Given task 1: Transcribe the part of the news excerpt about Marjorie Taylor Greene between "During her brief" and "people as a race.", inclusive.

————

The Georgia congresswoman attended an event hosted by Nick Fuentes, one of the US’s most well-known white nationalists and far-right figures. Mr Fuentes attended the 2017 “Unite the Right” rally during which neo-Nazis and far-right activists clashed with counterprotesters.

On Saturday, Ms Greene initially attempted to dodge questions about the event, but addressed reporters after it became clear that her attendance at the event was not a guarded secret.

During her brief remarks, she claimed to have never heard of Mr Fuentes or his beliefs. Her remarks came hours after she shared a stage with him and even went on Twitter to defend her efforts as aimed at reaching young conservatives.

“I do not know Nick Fuentes; I’ve never heard him speak, I’ve never seen a video, I don’t know what his views are, so I’m not aligned with anything that may be controversial,” she said.

But Ms Cheney wasn’t buying it, as reporters who questioned Ms Greene also refused to do. Mr Fuentes is one of the most prominent white nationalists in America and has a well-documented history of making deeply offensive remarks. He has made numerous antisemitic comments over the years, and is a prominent pusher of the “white genocide” conspiracy theories which posit that liberals are trying to forcibly destroy white people as a race.

“As Rep Marjorie Taylor Greene and Rep Paul Gosar speak at this white supremacist, anti-Semitic, pro-Putin event, silence by Republican Party leaders is deafening and enabling. All Americans should renounce this garbage and reject the Putin wing of the GOP now,” tweeted Ms Cheney.

She wasn’t the only Republican to take a hard stance against Ms Greene and the CPAC alternative that she attended on Friday. RNC Chairwoman Ronna Romney McDaniel added: “White supremacy, neo-Nazism, hate speech and bigotry are disgusting and do not have a home in the Republican Party.”

Ms Greene has a history of embracing both conspiracy theories and calls for violence against liberals. She saw herself stripped of committee assignments in 2021 after her past support for violence against Nancy Pelosi and sharing of 9/11 conspiracy theories were unveiled.

The Georgia congresswoman has been chastised by her own party for her past views but now is largely embraced by the GOP establishment including former anti-Trump Republican candidate JD Vance, who is running for Senate in Ohio and recently celebrated being endorsed by Ms Greene.

Amusingly, the latest controversy involving Ms Greene occurred less than a week after she appeared on the show of InfoWars host and conspiracy theorist Alex Jones to complain about her public image.

“It bothers me so much — they treat me as if I'm some kind of crazy person, or like I have three horns coming out of my head,” she told Mr Jones on last Sunday.

————

Given task 2: Rewrite the records below, from the first line through the line holding "coord(473,397)", inclusive. Keep every line, requests included, and add -100 to each coordinate in the answers.

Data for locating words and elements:

————

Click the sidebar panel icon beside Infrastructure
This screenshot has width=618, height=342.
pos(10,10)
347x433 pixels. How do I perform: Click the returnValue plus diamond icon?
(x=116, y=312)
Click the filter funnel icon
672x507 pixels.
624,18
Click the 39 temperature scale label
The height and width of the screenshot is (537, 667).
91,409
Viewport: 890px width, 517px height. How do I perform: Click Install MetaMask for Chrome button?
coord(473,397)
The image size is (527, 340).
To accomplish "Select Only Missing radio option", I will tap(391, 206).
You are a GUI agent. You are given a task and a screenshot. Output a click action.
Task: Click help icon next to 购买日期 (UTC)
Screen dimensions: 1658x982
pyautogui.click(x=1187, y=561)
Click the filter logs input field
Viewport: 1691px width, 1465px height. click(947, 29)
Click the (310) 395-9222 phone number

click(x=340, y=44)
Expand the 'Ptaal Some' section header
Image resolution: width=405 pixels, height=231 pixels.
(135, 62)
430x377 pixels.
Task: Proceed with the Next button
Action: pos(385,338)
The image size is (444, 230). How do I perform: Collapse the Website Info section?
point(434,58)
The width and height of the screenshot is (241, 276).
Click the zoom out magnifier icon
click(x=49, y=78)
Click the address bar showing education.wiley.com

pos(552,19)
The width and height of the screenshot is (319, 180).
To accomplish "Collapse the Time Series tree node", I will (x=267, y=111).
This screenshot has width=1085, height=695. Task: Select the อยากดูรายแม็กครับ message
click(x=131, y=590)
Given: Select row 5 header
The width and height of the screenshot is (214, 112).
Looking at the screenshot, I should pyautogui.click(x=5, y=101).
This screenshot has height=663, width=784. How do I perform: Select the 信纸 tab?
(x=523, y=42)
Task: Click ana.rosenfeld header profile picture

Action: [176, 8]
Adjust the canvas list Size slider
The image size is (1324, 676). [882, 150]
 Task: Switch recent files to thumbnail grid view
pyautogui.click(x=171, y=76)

————

Reply 1:
During her brief remarks, she claimed to have never heard of Mr Fuentes or his beliefs. Her remarks came hours after she shared a stage with him and even went on Twitter to defend her efforts as aimed at reaching young conservatives.

“I do not know Nick Fuentes; I’ve never heard him speak, I’ve never seen a video, I don’t know what his views are, so I’m not aligned with anything that may be controversial,” she said.

But Ms Cheney wasn’t buying it, as reporters who questioned Ms Greene also refused to do. Mr Fuentes is one of the most prominent white nationalists in America and has a well-documented history of making deeply offensive remarks. He has made numerous antisemitic comments over the years, and is a prominent pusher of the “white genocide” conspiracy theories which posit that liberals are trying to forcibly destroy white people as a race.

Reply 2:
Click the sidebar panel icon beside Infrastructure
This screenshot has width=618, height=342.
pos(-90,-90)
347x433 pixels. How do I perform: Click the returnValue plus diamond icon?
(x=16, y=212)
Click the filter funnel icon
672x507 pixels.
524,-82
Click the 39 temperature scale label
The height and width of the screenshot is (537, 667).
-9,309
Viewport: 890px width, 517px height. How do I perform: Click Install MetaMask for Chrome button?
coord(373,297)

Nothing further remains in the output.